The ICA launched its investigation in January 2018, amid complaints that the joint participation of our client Kedrion and its competitor Grifols, through a temporary consortium, in a large tender launched by a regional central purchasing body for the award of the services of collection of blood offered by Italian donors, manufacturing of plasma-derived products and their supply to the national healthcare system, would amount to an anticompetitive arrangement in violation of Art. 101 TFEU. According to these allegations, as it brought together two companies that were formally in possession of the requirements to take part to the tender individually, the temporary consortium would have been set up to avoid competition between the two firms on the economic portion of the offer, thereby allowing them to win the tender at a higher price than those they would have been able to offer in case of individual bids.

Based on the defense developed by the Orrick team, the ICA found that there were no grounds to confirm the initial allegations and theory of harm and therefore decided to close the investigation against the two companies without any finding of infringement of competition rules and thus without the imposition of any fine.  In particular, the ICA acknowledged that, while both companies would have been able to individually participate to the tender, one of them would not have had any realistic chance of winning it on its own and could thus not exercise any meaningful competitive pressure within the tender procedure. 

This is one of those very rare cases in which, after opening a formal investigation, the ICA is convinced by the merits of the defense of the companies under scrutiny and thus concludes that there are no longer grounds for action.
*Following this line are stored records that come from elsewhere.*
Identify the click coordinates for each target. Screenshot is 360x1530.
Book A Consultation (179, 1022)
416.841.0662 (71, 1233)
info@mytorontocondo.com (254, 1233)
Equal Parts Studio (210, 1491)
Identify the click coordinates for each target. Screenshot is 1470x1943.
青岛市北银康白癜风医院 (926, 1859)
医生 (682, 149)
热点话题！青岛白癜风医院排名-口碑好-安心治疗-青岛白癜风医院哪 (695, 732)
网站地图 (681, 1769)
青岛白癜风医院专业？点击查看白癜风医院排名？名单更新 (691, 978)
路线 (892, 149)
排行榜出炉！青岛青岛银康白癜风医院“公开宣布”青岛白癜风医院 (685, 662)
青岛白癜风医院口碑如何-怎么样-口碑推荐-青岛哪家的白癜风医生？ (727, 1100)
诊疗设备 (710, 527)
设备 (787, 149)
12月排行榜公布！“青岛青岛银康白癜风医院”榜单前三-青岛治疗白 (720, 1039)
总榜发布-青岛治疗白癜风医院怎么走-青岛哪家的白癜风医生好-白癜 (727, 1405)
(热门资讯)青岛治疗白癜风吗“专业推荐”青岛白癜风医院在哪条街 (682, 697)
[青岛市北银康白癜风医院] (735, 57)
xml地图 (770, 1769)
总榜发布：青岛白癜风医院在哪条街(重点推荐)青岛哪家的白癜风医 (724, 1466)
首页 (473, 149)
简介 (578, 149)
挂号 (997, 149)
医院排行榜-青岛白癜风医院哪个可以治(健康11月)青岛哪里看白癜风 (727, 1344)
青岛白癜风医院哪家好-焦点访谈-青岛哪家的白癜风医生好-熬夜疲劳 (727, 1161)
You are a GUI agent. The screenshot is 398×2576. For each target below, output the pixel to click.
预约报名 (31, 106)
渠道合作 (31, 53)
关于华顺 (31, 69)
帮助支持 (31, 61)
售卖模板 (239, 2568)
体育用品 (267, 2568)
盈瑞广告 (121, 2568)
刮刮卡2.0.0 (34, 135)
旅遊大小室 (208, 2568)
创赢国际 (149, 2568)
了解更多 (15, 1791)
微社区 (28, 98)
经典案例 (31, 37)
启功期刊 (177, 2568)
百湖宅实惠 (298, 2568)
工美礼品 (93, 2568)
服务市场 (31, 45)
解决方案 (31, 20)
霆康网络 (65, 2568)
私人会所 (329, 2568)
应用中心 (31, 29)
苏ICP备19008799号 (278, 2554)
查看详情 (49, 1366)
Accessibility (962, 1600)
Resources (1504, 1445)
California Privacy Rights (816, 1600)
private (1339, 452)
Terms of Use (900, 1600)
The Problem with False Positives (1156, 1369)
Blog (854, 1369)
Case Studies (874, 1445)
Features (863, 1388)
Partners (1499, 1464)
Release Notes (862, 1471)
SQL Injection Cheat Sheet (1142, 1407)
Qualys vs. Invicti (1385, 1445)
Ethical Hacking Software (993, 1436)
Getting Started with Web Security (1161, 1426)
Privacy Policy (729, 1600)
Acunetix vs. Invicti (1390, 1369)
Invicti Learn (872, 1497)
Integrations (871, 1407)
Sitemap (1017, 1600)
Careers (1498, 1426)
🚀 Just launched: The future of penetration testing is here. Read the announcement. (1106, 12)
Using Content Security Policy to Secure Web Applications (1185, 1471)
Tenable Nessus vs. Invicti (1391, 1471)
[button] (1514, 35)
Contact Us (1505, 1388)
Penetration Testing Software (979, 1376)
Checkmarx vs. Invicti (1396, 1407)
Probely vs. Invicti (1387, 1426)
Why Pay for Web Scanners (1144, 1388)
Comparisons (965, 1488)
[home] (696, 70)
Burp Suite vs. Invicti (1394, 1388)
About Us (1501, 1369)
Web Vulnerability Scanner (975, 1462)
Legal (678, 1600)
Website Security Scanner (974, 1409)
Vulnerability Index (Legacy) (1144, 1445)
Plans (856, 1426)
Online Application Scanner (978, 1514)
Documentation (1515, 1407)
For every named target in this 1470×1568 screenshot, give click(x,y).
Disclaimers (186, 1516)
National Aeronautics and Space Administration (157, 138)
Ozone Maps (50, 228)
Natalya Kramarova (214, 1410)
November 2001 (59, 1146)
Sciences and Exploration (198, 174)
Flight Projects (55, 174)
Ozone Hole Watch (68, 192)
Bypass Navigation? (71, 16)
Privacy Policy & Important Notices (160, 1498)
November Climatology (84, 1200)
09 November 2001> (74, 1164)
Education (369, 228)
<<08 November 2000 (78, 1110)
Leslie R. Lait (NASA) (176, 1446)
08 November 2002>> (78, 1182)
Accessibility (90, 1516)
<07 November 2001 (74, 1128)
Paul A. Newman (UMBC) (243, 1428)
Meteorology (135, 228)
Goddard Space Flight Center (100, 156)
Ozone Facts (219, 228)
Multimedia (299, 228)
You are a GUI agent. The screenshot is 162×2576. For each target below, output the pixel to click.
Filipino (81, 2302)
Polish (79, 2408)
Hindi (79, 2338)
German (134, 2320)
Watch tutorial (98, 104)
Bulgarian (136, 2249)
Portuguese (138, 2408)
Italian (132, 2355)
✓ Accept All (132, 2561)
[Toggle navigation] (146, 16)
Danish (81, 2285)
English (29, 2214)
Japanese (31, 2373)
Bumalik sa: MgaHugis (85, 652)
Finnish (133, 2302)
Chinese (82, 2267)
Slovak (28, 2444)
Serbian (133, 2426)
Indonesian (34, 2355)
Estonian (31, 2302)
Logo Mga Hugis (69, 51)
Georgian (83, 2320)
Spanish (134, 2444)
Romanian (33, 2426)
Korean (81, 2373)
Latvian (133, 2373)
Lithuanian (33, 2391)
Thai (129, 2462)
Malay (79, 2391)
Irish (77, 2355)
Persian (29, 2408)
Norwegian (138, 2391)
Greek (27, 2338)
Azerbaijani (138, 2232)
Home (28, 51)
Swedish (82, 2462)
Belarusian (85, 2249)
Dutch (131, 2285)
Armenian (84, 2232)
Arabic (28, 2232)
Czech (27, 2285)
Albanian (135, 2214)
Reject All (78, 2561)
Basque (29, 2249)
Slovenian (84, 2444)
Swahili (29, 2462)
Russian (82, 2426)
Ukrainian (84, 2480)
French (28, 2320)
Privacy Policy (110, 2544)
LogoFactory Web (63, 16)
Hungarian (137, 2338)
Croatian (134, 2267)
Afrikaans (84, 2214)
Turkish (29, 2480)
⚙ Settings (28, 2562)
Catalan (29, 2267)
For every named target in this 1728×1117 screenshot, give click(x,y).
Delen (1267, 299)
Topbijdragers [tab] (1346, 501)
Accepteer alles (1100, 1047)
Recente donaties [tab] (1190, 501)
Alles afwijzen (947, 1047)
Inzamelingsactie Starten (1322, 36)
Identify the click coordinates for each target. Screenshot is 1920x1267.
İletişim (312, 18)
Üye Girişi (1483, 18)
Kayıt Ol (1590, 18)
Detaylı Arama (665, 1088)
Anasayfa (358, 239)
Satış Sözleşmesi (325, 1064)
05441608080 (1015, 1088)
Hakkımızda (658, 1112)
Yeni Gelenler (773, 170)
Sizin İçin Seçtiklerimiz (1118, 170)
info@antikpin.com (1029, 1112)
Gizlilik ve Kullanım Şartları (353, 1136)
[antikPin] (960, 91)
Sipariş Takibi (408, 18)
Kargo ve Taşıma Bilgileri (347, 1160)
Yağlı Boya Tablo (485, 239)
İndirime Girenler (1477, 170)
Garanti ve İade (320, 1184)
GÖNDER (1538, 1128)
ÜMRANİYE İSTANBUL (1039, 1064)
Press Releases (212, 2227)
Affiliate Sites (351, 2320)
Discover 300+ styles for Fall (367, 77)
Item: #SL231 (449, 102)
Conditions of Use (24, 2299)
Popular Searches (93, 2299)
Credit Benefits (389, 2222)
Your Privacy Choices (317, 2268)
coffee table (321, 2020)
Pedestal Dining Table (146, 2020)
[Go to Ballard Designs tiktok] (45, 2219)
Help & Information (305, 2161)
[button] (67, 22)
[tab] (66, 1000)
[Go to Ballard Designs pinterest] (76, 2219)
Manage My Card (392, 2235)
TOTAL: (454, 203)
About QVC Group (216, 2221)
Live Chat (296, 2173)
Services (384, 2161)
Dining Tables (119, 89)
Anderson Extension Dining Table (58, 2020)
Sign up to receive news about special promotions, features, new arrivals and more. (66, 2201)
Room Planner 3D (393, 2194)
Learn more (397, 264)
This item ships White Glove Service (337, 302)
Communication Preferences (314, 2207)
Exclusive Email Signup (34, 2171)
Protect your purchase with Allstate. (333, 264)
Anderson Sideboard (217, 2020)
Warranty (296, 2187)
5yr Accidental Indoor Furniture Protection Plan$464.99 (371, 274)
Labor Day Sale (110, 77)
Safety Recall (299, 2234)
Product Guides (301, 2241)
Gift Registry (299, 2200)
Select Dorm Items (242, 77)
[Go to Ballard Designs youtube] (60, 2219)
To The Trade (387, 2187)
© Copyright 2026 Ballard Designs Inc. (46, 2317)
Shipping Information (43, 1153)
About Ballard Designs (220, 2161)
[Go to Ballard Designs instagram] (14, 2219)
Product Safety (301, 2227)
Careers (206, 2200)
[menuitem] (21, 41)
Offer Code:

The case also establishes a new important principle with respect to the antitrust assessment of competing firms' joint participation to tender procedures: the mere fact that each firm individually possesses the formal requirements to participate in the tender is no longer sufficient to qualify the joint participation as unnecessary and thus restrictive of competition; to this end one also needs to analyze whether each of the companies at issue represents an effective competitive constraint within the tender.

Kedrion was successfully defended through the yearlong investigation by an Orrick team led by Pietro Merlino, supported by Marianna Meriani.